PAT (Advanced Level) Practice 1115 Counting Nodes in a BST (30 分) 凌宸1642
PAT (Advanced Level) Practice 1115 Counting Nodes in a BST (30 分) 凌宸1642
題目描述:
A Binary Search Tree (BST) is recursively defined as a binary tree which has the following properties:
- The left subtree of a node contains only nodes with keys less than or equal to the node's key.
- The right subtree of a node contains only nodes with keys greater than the node's key.
- Both the left and right subtrees must also be binary search trees.
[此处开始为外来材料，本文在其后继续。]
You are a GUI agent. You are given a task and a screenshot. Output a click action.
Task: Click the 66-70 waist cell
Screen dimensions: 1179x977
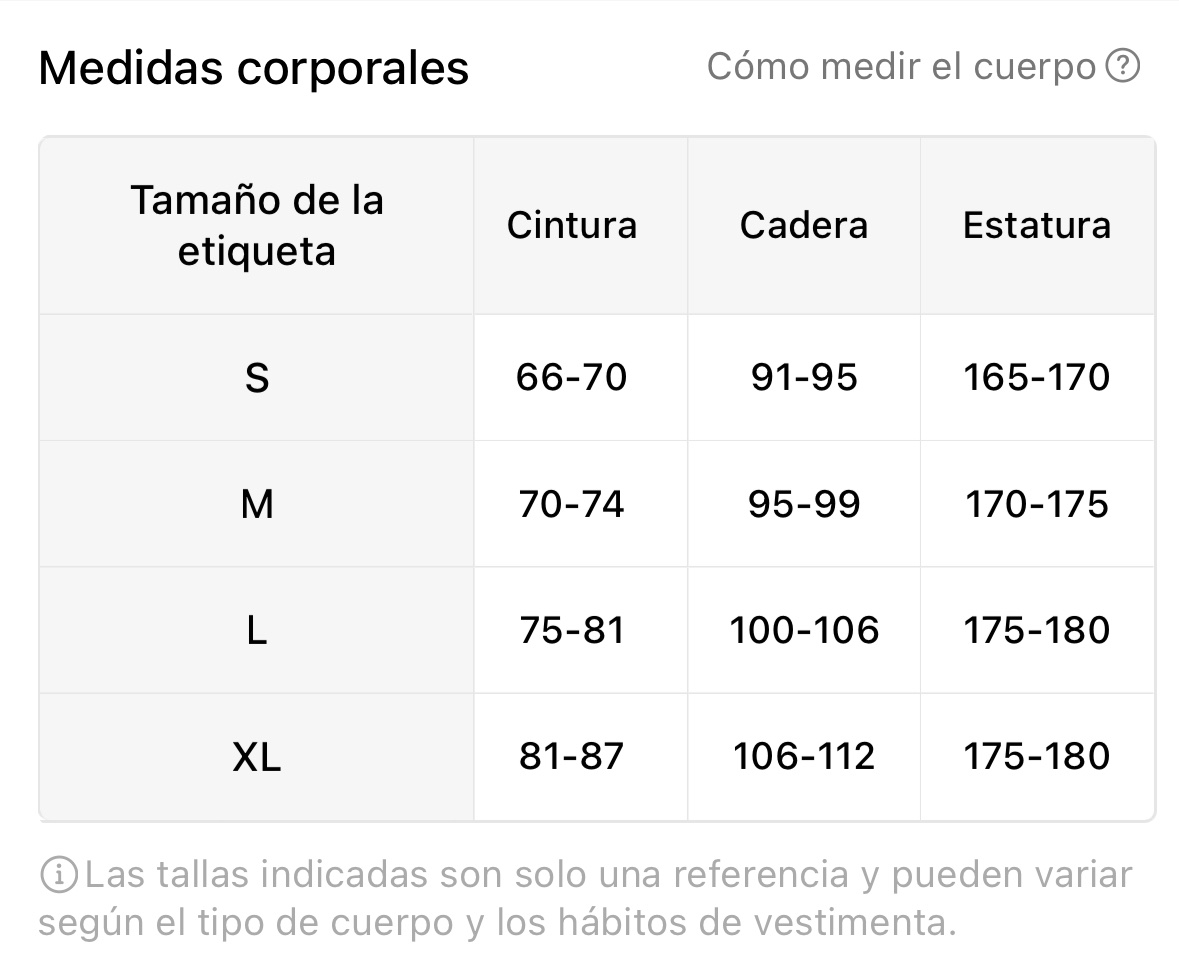pyautogui.click(x=571, y=377)
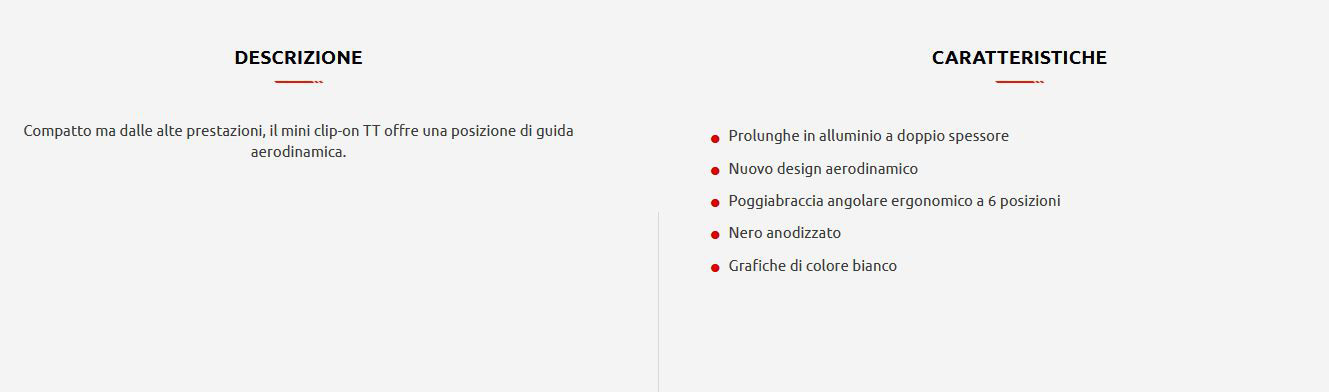Screen dimensions: 1329x392
Task: Select the Nero anodizzato feature text
Action: point(785,233)
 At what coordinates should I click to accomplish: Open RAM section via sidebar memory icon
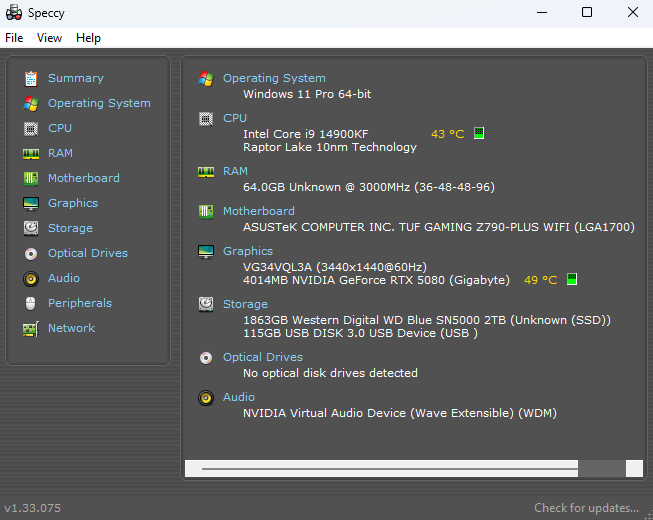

Insert a sequence of numbers into an initially empty binary search tree. Then you are supposed to count the total number of nodes in the lowest 2 levels of the resulting tree.
譯:二叉搜尋樹 (BST) 遞迴地定義為具有以下屬性的二叉樹:
-
節點的左子樹僅包含鍵小於或等於節點鍵的節點。
-
節點的右子樹僅包含鍵大於節點鍵的節點。
-
左右子樹也必須是二叉搜尋樹。
將一系列數字插入到最初為空的二叉搜尋樹中。 然後你應該計算結果樹的最低 2 個級別中的節點總數。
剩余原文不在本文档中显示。